Understanding Cystic Fibrosis

Cystic fibrosis (CF) is an inherited disorder that can cause extensive damage to various organs, notably the lungs and digestive system. This condition impacts cells responsible for producing mucus, sweat, and digestive fluids, resulting in abnormal thickening of these secretions.

Effects of Cystic Fibrosis

In individuals with CF, thick and sticky secretions lead to blockages in the lungs, pancreas, and other bodily ducts. Despite being a progressive condition requiring daily management, individuals with CF can still lead relatively normal lives, attending school and work.

Advances in Cystic Fibrosis Care

With advancements in screening and treatment, the quality of life for people with CF has significantly improved compared to previous generations. It's now possible for individuals with CF to live well into their mid-to-late 30s, 40s, and even 50s, highlighting the positive impact of medical progress in managing this condition.

What Are The Symptoms of Cystic Fibrosis?

Cystic fibrosis symptoms can vary depending on the severity of the disease, and they can change over time, even within the same person. Some people may not experience any symptoms until their teenage years or adulthood.
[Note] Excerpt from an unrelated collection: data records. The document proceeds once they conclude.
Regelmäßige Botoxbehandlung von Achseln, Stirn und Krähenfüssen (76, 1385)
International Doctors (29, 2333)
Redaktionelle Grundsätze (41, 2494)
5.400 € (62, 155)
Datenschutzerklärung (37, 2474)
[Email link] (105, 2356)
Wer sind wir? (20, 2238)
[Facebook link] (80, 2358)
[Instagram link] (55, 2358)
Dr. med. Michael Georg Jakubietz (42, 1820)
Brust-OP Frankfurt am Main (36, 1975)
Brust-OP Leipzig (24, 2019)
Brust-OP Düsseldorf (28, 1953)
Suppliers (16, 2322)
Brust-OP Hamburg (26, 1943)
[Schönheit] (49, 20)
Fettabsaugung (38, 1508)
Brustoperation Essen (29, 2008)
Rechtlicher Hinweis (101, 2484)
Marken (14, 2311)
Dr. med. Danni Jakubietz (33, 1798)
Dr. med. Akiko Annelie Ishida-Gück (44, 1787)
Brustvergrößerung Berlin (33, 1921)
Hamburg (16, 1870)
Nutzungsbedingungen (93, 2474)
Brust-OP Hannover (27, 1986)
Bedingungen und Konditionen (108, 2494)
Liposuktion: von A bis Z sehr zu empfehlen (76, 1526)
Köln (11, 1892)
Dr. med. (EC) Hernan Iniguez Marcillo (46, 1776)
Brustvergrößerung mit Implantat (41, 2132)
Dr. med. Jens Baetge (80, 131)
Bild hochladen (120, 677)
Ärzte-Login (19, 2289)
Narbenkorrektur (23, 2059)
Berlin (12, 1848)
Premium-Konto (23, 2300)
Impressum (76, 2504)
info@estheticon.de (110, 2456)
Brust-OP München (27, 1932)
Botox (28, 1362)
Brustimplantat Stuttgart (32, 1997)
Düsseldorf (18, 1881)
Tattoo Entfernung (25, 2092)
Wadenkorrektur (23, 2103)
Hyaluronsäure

Those who are diagnosed with the disease in adulthood usually have milder symptoms and are more likely to have atypical symptoms such as recurring bouts of pancreatitis, infertility, and pneumonia. One of the most common symptoms of cystic fibrosis is a higher-than-normal level of salt in sweat. Parents can usually taste the salt when they kiss their children. The respiratory system and digestive system are the most affected systems in people with cystic fibrosis.

Respiratory Signs and Symptoms

The thick and sticky mucus associated with cystic fibrosis clogs the tubes that carry air in and out of your lungs. This can cause signs and symptoms such as:

  •         A persistent cough that produces thick mucus (sputum)
  •         Wheezing
  •         Exercise intolerance
  •         Repeated lung infections
  •         Inflamed nasal passages or a stuffy nose
  •         Recurrent sinusitis

Digestive Signs and Symptoms

The thick mucus can also block tubes that carry digestive enzymes from your pancreas to your small intestine. Without these digestive enzymes, your intestines aren't able to completely absorb the nutrients in the food you eat. The result is often:

  •         Foul-smelling, greasy stools
  •         Poor weight gain and growth
  •         Intestinal blockage, particularly in newborns (meconium ileus)
  •         Chronic or severe constipation, which may include frequent straining while trying to pass stool, eventually causing part of the rectum to protrude outside the anus (rectal prolapse)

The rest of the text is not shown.